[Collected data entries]
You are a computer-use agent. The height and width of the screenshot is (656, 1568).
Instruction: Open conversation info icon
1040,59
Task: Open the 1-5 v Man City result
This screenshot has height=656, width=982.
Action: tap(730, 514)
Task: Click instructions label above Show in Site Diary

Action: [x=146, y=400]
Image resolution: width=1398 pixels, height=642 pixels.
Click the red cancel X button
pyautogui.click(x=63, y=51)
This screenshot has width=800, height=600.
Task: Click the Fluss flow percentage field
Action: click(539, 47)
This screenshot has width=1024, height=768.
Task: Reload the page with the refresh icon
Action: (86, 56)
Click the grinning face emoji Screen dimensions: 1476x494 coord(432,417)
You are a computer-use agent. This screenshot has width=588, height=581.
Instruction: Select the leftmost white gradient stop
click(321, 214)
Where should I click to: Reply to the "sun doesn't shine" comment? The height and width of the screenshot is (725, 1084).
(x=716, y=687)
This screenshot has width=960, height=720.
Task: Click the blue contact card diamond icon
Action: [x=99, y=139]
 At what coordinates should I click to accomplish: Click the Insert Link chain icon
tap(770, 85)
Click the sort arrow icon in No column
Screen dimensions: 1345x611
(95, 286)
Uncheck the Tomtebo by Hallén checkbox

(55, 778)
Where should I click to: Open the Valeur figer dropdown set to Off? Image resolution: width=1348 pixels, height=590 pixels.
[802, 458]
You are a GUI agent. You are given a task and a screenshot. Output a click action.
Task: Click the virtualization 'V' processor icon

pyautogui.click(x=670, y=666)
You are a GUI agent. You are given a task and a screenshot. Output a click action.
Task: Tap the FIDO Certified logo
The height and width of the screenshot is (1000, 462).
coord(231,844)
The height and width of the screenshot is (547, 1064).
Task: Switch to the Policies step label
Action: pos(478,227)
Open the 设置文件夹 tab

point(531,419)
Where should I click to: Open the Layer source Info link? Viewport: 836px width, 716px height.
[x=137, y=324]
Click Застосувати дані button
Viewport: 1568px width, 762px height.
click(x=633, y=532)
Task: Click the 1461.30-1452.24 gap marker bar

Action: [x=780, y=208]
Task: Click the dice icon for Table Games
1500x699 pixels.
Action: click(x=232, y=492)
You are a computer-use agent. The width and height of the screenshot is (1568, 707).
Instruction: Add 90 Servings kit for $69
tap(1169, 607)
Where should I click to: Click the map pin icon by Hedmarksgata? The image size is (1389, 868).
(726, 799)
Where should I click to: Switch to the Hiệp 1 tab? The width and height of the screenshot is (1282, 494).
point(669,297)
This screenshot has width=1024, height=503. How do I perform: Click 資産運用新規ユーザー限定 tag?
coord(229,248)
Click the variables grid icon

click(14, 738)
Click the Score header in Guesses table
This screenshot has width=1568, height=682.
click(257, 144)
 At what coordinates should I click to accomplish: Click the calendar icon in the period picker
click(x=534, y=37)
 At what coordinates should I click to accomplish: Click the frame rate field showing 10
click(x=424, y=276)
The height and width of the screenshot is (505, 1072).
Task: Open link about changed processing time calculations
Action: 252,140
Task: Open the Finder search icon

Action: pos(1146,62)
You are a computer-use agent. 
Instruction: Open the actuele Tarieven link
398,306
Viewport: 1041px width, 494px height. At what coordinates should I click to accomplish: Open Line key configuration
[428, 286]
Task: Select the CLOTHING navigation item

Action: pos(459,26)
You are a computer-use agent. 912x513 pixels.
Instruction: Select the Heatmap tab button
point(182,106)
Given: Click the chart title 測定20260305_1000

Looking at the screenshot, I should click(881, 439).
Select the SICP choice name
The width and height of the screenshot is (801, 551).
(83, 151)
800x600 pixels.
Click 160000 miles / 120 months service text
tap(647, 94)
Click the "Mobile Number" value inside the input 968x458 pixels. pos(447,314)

• **Exercise goal**
Whatever the entries above contain, reproduce all of them exactly.

• **Answer space**
You are a computer-use agent. The height and width of the screenshot is (656, 1568).
Instruction: Open conversation info icon
1040,59
Task: Open the 1-5 v Man City result
This screenshot has height=656, width=982.
Action: tap(730, 514)
Task: Click instructions label above Show in Site Diary

Action: [x=146, y=400]
Image resolution: width=1398 pixels, height=642 pixels.
Click the red cancel X button
pyautogui.click(x=63, y=51)
This screenshot has width=800, height=600.
Task: Click the Fluss flow percentage field
Action: click(539, 47)
This screenshot has width=1024, height=768.
Task: Reload the page with the refresh icon
Action: (86, 56)
Click the grinning face emoji Screen dimensions: 1476x494 coord(432,417)
You are a computer-use agent. This screenshot has width=588, height=581.
Instruction: Select the leftmost white gradient stop
click(321, 214)
Where should I click to: Reply to the "sun doesn't shine" comment? The height and width of the screenshot is (725, 1084).
(x=716, y=687)
This screenshot has width=960, height=720.
Task: Click the blue contact card diamond icon
Action: [x=99, y=139]
 At what coordinates should I click to accomplish: Click the Insert Link chain icon
tap(770, 85)
Click the sort arrow icon in No column
Screen dimensions: 1345x611
(95, 286)
Uncheck the Tomtebo by Hallén checkbox

(55, 778)
Where should I click to: Open the Valeur figer dropdown set to Off? Image resolution: width=1348 pixels, height=590 pixels.
[802, 458]
You are a GUI agent. You are given a task and a screenshot. Output a click action.
Task: Click the virtualization 'V' processor icon

pyautogui.click(x=670, y=666)
You are a GUI agent. You are given a task and a screenshot. Output a click action.
Task: Tap the FIDO Certified logo
The height and width of the screenshot is (1000, 462).
coord(231,844)
The height and width of the screenshot is (547, 1064).
Task: Switch to the Policies step label
Action: pos(478,227)
Open the 设置文件夹 tab

point(531,419)
Where should I click to: Open the Layer source Info link? Viewport: 836px width, 716px height.
[x=137, y=324]
Click Застосувати дані button
Viewport: 1568px width, 762px height.
click(x=633, y=532)
Task: Click the 1461.30-1452.24 gap marker bar

Action: [x=780, y=208]
Task: Click the dice icon for Table Games
1500x699 pixels.
Action: click(x=232, y=492)
You are a computer-use agent. The width and height of the screenshot is (1568, 707).
Instruction: Add 90 Servings kit for $69
tap(1169, 607)
Where should I click to: Click the map pin icon by Hedmarksgata? The image size is (1389, 868).
(726, 799)
Where should I click to: Switch to the Hiệp 1 tab? The width and height of the screenshot is (1282, 494).
point(669,297)
This screenshot has width=1024, height=503. How do I perform: Click 資産運用新規ユーザー限定 tag?
coord(229,248)
Click the variables grid icon

click(14, 738)
Click the Score header in Guesses table
This screenshot has width=1568, height=682.
click(257, 144)
 At what coordinates should I click to accomplish: Click the calendar icon in the period picker
click(x=534, y=37)
 At what coordinates should I click to accomplish: Click the frame rate field showing 10
click(x=424, y=276)
The height and width of the screenshot is (505, 1072).
Task: Open link about changed processing time calculations
Action: 252,140
Task: Open the Finder search icon

Action: pos(1146,62)
You are a computer-use agent. 
Instruction: Open the actuele Tarieven link
398,306
Viewport: 1041px width, 494px height. At what coordinates should I click to accomplish: Open Line key configuration
[428, 286]
Task: Select the CLOTHING navigation item

Action: pos(459,26)
You are a computer-use agent. 912x513 pixels.
Instruction: Select the Heatmap tab button
point(182,106)
Given: Click the chart title 測定20260305_1000

Looking at the screenshot, I should click(881, 439).
Select the SICP choice name
The width and height of the screenshot is (801, 551).
(83, 151)
800x600 pixels.
Click 160000 miles / 120 months service text
tap(647, 94)
Click the "Mobile Number" value inside the input 968x458 pixels. pos(447,314)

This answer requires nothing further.